(STATED EXERCISE 1): Please return the passage of the Python sets notebook starting with "# 🟢 7c. Data" and going on through "are automatically removed.", copied word for word.
(STATED EXERCISE 2): In the Python sets notebook, how does .discard() behave differently from .remove() when the element is not in the set?

# 🟢 7c. Data Structures: Sets

**Goal:** Learn to use sets for storing unique items and performing mathematical set operations.

A **set** is an **unordered**, mutable collection of **unique** elements. Their main advantages are very fast membership testing (checking if an element is in a set) and the ability to perform mathematical set operations like union, intersection, and difference.

This notebook covers:
1.  **Creating Sets.**
2.  **Adding and Removing Elements.**
3.  **Set Operations.**
4.  **When to Use a Set.**

### 1. Creating Sets
You can create a set from a list or by using curly braces `{}`. Note that duplicates are automatically removed.

In [1]:
# Create a set from a list with duplicates
numbers_list = [1, 2, 2, 3, 4, 4, 4, 5]
unique_numbers = set(numbers_list)
print(f"Set from list: {unique_numbers}")

# Create a set directly with curly braces
fruits = {"apple", "banana", "cherry"}
print(f"Set of fruits: {fruits}")

# To create an empty set, you MUST use set(), not {}
# because {} creates an empty dictionary!
empty_set = set()
empty_dict = {}
print(f"Type of empty_set: {type(empty_set)}")
print(f"Type of empty_dict: {type(empty_dict)}")

Set from list: {1, 2, 3, 4, 5}
Set of fruits: {'banana', 'apple', 'cherry'}
Type of empty_set: <class 'set'>
Type of empty_dict: <class 'dict'>


---

### 2. Adding and Removing Elements

In [2]:
s = {1, 2, 3}
print(f"Original set: {s}")

# .add() adds a single element
s.add(4)
print(f"After add(4): {s}")

# .update() adds multiple elements from an iterable
s.update([4, 5, 6]) # Note that 4 is already there, so it's ignored
print(f"After update([4, 5, 6]): {s}")

# .remove() removes an element. Raises a KeyError if the element is not found.
s.remove(6)
print(f"After remove(6): {s}")

# .discard() also removes an element, but does NOT raise an error if it's not found.
s.discard(10) # No error
print(f"After discard(10): {s}")

# .pop() removes and returns an arbitrary element from the set.
popped_element = s.pop()
print(f"Popped element: {popped_element}")
print(f"Set after pop: {s}")

Original set: {1, 2, 3}
After add(4): {1, 2, 3, 4}
After update([4, 5, 6]): {1, 2, 3, 4, 5, 6}
After remove(6): {1, 2, 3, 4, 5}
After discard(10): {1, 2, 3, 4, 5}
Popped element: 1
Set after pop: {2, 3, 4, 5}


---

### 3. Set Operations
This is where sets are most powerful.

(Stored data entries):

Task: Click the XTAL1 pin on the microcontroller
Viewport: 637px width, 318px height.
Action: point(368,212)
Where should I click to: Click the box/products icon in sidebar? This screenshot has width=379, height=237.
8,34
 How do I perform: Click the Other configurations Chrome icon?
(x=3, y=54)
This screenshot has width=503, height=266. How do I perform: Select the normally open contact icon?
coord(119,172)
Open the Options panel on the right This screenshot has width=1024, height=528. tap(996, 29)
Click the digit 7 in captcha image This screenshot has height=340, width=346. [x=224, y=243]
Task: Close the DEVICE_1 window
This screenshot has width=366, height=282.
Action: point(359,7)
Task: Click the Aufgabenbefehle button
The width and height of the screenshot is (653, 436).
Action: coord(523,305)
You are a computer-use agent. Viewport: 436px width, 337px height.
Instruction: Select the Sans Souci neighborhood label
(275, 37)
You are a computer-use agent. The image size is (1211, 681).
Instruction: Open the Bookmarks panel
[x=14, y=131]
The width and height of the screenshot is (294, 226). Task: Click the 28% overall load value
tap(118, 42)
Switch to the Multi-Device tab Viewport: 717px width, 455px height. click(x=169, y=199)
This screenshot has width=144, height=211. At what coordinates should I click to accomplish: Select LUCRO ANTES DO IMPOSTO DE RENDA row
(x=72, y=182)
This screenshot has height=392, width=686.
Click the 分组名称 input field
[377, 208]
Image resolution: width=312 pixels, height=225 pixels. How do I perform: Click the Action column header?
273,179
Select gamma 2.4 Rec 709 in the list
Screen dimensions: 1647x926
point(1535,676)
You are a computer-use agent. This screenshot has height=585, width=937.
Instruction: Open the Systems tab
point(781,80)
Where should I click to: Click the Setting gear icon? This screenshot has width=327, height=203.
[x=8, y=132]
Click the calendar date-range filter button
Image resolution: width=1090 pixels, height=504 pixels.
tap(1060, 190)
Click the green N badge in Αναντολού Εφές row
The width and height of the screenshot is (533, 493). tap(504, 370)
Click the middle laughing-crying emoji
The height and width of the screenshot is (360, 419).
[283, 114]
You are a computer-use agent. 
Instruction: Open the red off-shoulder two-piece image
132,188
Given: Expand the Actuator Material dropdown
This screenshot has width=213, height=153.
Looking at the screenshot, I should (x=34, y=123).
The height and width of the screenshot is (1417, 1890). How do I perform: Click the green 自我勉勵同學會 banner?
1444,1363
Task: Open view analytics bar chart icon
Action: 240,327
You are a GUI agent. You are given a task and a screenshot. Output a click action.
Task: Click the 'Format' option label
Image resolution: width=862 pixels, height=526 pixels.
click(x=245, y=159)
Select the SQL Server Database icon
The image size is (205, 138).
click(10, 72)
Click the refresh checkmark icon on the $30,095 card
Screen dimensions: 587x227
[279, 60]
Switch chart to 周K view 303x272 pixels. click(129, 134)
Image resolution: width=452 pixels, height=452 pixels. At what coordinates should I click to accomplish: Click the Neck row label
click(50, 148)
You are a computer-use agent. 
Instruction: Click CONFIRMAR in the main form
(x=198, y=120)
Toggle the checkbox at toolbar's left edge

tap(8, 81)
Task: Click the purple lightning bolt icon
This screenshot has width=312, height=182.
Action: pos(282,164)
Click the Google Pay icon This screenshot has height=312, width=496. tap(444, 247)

(WORKED SOLUTION 1):
# 🟢 7c. Data Structures: Sets

**Goal:** Learn to use sets for storing unique items and performing mathematical set operations.

A **set** is an **unordered**, mutable collection of **unique** elements. Their main advantages are very fast membership testing (checking if an element is in a set) and the ability to perform mathematical set operations like union, intersection, and difference.

This notebook covers:
1.  **Creating Sets.**
2.  **Adding and Removing Elements.**
3.  **Set Operations.**
4.  **When to Use a Set.**

### 1. Creating Sets
You can create a set from a list or by using curly braces `{}`. Note that duplicates are automatically removed.

(WORKED SOLUTION 2): .discard() does not raise an error, while .remove() raises a KeyError.